Dass ich alles, was Leser mir schreiben oder sagen, auch tatsächlich von Anfang bis Ende lese beziehungsweise es mir anhöre, versteht sich zwar von selbst, ist aber als eine Tatsache an sich immer wieder eine großer Herausforderung für mich, weil häufig das, was die Leute mir mit einger geradezu beeindruckenden Selbstverständlichkeit mitteilen, in mir etwas auslöst, was mit meiner Tätigkeit und den Aufgaben als Leserobmann unmittelbar gar nichts zu tun hat, aber mich persönlich bewegt, weil ich die Gefühle, die es auslöst, nun mal nicht einfach abstellen kann. Drei Beispiele von heute, die zwar aus dem Zusammenhang gerissen sind, aber trotzdem, weil es um diese eine Aussage geht, für mich von Bedeutung sind, denn sie haben eine Saite in mir zum Schwingen gebracht:

Zur Regierungskrise in Thüringen meinte ein Leser: "Ich habe 80 Jahre deutsche Geschichte miterleben dürfen bzw. müssen. Ich finde es deshalb als primitiv und niveaulos, wenn jemand die alte Platte vom Schießbefehl und nicht aufgearbeiteter Vergangheit spielen will.

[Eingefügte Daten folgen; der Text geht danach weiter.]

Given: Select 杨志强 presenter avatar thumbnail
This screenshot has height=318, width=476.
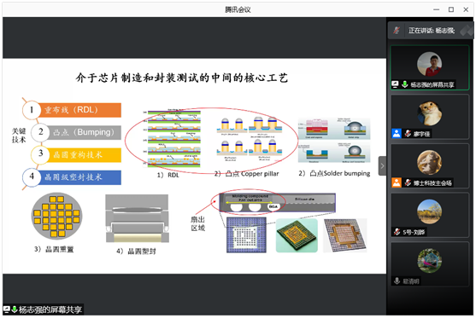Looking at the screenshot, I should pyautogui.click(x=429, y=64).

Es ist eine infame Beleidigung für alle ehrlichen, aufrechten und sozial denkenden ehemaligen SED-Mitgliedern, sie mit Mielke und Konsorten gleichzusetzen."

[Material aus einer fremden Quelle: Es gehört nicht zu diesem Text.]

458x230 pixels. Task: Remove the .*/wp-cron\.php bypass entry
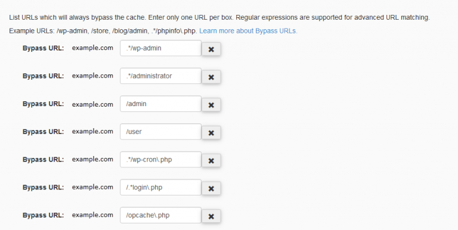click(x=211, y=160)
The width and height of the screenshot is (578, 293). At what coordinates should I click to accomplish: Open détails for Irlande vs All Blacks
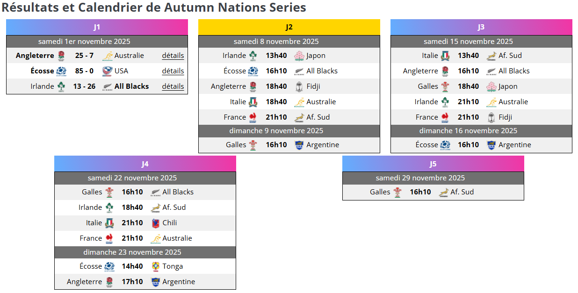pos(173,86)
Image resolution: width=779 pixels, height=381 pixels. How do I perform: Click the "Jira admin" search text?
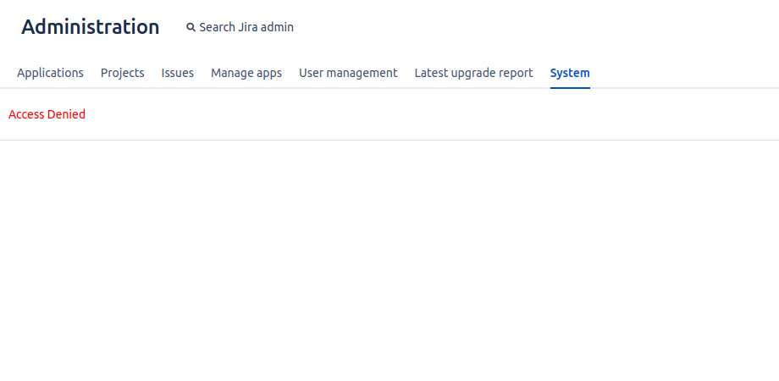click(x=266, y=27)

Zum Artikel "Marx geht – mitten im Reformprozess" über den angekündigten Rücktritt des Vorsitzenden der Deutschen Bischofskonferenz: "Wenn der Zölibat gelebt wird, ist er auch ein lebendiges Zeichen der Nähe des Reiches Gottes. So ist der Zölibat im Grunde sehr fortschrittlich, denn dadurch ist das Reich Gottes näher. Natürlich können auch andere den Glauben lebende Frauen und Männer die Liebe Gottes empfangen. Der Zölibat hat nie in die Zeit gepaßt, aber immer zur Ewigkeit. Machen wir durch falsche Reformen die Welt nicht ärmer."

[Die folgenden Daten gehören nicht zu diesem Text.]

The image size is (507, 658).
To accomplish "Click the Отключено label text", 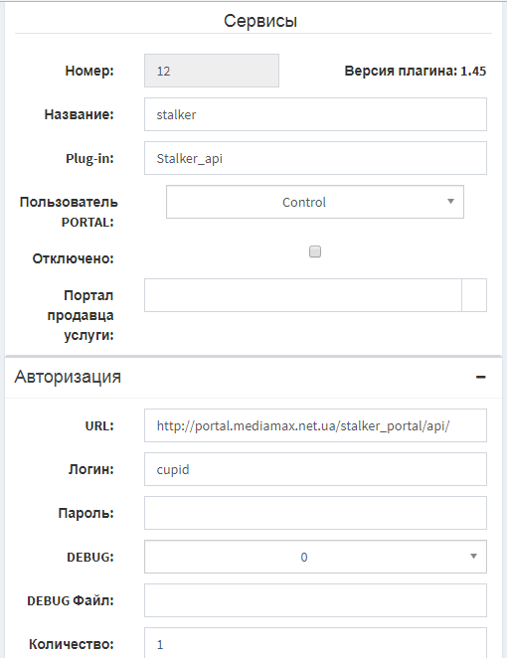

Zu mehreren Artikeln über Rüstungsexporte, geplante Großmanöver und Spannungen zwischen den Großmächten: "Verfolgt man die Entwicklung auf der Welt insgesamt, so muß man zu dem Schluß kommen, daß für die Verantwortungsträger in dem System, in dem wir heute leben, der Frieden das größte Verbrechen scheint."